Brewers versus Astros: The rebuild

When the Astros won the World Series in 2017, it was the culmination of a lengthy rebuilding process undertaken by an analytically inclined front office. We heard about the 100-loss seasons and the prescient Sports Illustrated cover. That narrative played itself out with their 2017 success.

Instead, this year you'll hear about how the Brewers and Astros meeting in the World Series proves once and for all the strategic superiority of the full teardown and rebuild model. 

You see, the Brewers had a pretty good team of their own about 10 years ago. After failing to get over the top, they followed the now-common rebuilding model. They traded their aging core for prospects and focused on developing the next great Brewers team from within. Thanks to that, they now have players like Orlando Arcia and Jesus Aguilar on offense and Burnes, Knebel and Hader flummoxing hitters out of the bullpen. 

And now, two stripped-down-and-rebuilt teams meet in the World Series. The nerds have won.

Dodgers versus Astros: The rematch

The 2017 World Series between the Astros and Dodgers went to seven games, but apparently that wasn't enough as both teams are back for more. To make the rematch even better, both teams are largely the same with a little more Gerrit Cole, Manny Machado and Max Muncy and a little less Corey Seager and Yu Darvish. 

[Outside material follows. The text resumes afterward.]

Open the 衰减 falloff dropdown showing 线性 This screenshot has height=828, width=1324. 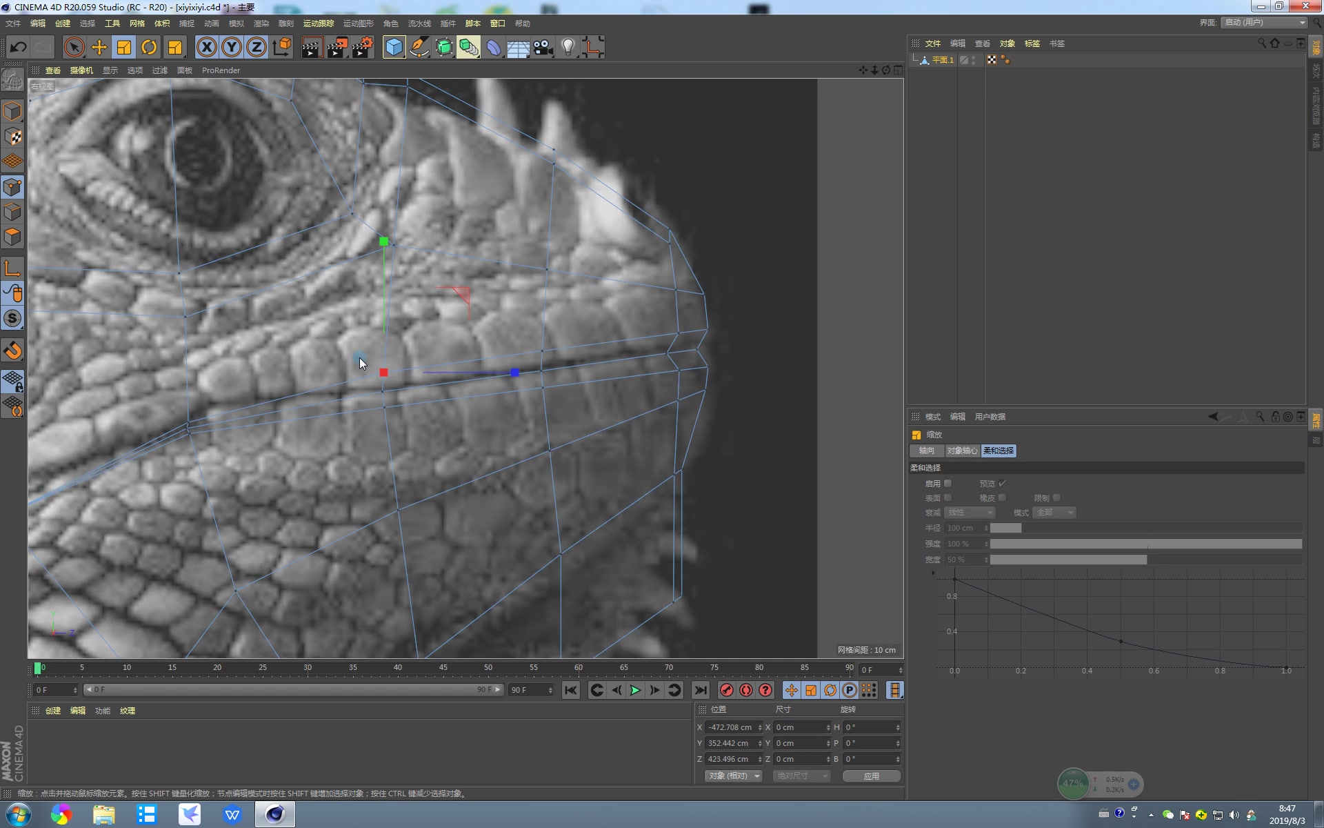pos(970,512)
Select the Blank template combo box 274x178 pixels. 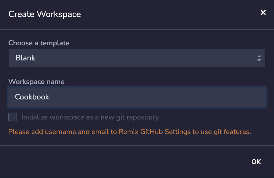137,58
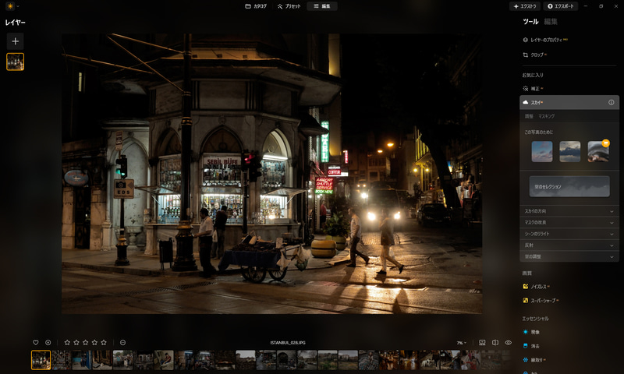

You'll hear a lot about how each team made its way back to the Fall Classic by overcoming adversity with injuries (Dodgers) or an Achilles heel (Astros bullpen) and fighting off surprising challengers in their divisions. But, most of all, you'll see highlights from the 2017 World Series ... lots of 'em. If you're not careful, you may even think you're watching a replay of last year.